* **TASK DESCRIPTION**
Here are the records. Write out exactly the lines between the one holding "Add a new property column" and the one holding "Task: Open link From line 81, column 1649", inclusive.

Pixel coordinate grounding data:

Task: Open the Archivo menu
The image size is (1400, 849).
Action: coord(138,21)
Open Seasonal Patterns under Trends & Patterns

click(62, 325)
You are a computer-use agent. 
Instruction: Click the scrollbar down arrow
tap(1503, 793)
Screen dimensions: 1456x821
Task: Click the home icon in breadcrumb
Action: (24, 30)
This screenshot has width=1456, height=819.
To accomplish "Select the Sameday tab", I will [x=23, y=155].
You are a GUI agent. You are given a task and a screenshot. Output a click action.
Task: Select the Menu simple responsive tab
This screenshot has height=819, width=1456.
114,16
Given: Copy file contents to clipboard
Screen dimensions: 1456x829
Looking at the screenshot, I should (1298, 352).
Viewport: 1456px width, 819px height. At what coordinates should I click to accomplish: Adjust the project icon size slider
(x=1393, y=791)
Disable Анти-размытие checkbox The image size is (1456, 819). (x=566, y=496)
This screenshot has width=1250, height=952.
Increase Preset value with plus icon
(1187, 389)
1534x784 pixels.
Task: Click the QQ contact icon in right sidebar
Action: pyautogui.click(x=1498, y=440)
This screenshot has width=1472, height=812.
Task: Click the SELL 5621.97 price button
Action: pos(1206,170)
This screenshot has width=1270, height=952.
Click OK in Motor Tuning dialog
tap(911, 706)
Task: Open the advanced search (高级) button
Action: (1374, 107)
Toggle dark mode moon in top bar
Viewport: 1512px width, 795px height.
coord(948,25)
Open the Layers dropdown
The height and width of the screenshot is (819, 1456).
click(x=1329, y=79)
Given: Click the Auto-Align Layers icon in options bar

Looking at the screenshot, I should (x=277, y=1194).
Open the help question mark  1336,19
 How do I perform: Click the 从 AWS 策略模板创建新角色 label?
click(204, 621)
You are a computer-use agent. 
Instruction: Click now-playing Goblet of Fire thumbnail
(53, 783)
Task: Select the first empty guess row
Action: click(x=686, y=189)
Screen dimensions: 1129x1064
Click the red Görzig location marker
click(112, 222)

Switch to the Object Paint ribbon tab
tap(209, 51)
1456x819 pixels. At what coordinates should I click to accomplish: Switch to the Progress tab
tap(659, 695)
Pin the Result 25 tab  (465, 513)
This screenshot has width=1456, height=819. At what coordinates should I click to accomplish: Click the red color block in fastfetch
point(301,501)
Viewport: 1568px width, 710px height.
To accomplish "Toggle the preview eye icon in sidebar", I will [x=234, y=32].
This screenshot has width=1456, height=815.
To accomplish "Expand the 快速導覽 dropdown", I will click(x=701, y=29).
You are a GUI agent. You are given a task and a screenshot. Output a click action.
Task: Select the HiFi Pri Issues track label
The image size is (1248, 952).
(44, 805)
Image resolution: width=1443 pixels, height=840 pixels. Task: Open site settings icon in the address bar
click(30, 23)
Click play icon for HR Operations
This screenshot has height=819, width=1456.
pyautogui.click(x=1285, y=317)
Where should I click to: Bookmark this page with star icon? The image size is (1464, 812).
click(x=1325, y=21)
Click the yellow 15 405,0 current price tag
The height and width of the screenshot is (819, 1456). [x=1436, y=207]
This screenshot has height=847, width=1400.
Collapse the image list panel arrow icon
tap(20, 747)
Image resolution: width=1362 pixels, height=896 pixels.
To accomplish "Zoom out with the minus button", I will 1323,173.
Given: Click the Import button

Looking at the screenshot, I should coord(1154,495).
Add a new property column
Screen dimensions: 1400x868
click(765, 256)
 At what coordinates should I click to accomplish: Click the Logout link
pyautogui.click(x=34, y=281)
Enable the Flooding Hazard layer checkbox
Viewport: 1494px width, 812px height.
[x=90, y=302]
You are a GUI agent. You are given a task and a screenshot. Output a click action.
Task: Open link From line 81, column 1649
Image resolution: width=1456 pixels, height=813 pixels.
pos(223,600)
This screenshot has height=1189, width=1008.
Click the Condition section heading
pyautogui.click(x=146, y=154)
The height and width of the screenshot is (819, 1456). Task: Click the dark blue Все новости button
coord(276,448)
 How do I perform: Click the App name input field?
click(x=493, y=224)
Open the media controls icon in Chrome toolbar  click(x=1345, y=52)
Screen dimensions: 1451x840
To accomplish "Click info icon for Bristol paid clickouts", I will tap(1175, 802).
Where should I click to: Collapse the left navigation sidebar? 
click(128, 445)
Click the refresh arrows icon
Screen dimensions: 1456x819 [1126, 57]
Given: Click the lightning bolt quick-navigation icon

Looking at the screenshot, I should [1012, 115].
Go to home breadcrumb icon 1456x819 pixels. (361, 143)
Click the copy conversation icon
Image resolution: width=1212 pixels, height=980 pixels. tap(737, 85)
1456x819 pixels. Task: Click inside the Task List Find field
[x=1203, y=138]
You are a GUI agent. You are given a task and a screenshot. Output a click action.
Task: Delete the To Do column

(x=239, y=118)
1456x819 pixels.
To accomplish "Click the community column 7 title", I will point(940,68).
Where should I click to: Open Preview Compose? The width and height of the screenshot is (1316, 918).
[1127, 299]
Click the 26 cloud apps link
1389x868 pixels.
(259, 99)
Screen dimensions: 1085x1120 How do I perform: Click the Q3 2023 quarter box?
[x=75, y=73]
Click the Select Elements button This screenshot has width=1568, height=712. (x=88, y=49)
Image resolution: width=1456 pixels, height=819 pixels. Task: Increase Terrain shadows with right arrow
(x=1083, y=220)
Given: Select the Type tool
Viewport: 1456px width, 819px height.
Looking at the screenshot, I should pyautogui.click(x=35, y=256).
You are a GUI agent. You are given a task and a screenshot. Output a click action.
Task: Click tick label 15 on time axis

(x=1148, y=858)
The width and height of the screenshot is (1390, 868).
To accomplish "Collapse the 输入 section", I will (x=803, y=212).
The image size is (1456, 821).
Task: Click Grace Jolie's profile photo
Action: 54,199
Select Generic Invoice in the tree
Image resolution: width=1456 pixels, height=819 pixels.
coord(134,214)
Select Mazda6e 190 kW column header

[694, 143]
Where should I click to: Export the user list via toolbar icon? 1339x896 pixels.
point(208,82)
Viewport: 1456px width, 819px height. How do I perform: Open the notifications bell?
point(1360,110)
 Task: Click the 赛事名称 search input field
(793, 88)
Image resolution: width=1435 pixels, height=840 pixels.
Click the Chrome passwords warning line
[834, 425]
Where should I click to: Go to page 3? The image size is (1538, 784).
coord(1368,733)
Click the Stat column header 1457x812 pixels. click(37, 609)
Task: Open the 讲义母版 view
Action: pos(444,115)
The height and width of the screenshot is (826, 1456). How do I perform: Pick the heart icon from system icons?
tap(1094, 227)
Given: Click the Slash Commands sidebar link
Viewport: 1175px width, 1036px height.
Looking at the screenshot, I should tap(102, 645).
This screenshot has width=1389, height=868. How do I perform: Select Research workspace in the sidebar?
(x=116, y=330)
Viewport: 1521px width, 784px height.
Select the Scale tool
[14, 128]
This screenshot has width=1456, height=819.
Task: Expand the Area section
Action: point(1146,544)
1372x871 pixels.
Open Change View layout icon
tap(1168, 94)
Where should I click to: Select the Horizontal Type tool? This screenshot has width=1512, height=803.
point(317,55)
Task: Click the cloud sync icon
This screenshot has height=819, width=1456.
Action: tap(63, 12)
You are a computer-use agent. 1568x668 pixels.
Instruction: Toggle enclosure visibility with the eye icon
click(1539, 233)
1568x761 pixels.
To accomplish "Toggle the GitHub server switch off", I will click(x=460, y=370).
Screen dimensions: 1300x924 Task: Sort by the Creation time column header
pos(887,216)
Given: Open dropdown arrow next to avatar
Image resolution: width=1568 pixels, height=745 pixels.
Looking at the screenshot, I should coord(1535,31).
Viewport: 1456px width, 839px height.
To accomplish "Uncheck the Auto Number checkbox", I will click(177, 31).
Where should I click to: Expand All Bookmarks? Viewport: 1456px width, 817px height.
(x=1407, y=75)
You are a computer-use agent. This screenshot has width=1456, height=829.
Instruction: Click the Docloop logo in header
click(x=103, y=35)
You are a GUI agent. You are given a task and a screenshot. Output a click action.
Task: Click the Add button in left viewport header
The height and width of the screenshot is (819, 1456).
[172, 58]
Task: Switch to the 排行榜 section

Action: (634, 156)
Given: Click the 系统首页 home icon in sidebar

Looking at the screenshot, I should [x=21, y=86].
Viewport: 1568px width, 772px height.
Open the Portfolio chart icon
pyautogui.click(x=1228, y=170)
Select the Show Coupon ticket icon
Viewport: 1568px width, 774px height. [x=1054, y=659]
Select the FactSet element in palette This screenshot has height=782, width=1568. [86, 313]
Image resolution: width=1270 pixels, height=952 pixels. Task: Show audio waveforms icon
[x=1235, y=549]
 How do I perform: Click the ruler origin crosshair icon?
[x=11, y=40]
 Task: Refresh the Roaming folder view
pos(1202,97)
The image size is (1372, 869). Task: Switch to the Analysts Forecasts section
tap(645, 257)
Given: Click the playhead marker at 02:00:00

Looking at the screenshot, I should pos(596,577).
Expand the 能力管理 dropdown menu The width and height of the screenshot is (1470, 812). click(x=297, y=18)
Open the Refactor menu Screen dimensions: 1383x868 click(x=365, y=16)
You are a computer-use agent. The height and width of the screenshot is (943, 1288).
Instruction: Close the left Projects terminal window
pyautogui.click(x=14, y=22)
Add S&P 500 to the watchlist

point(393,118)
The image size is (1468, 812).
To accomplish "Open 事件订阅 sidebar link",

* **EXERCISE OUTPUT**
Add a new property column
Screen dimensions: 1400x868
click(765, 256)
 At what coordinates should I click to accomplish: Click the Logout link
pyautogui.click(x=34, y=281)
Enable the Flooding Hazard layer checkbox
Viewport: 1494px width, 812px height.
[x=90, y=302]
You are a GUI agent. You are given a task and a screenshot. Output a click action.
Task: Open link From line 81, column 1649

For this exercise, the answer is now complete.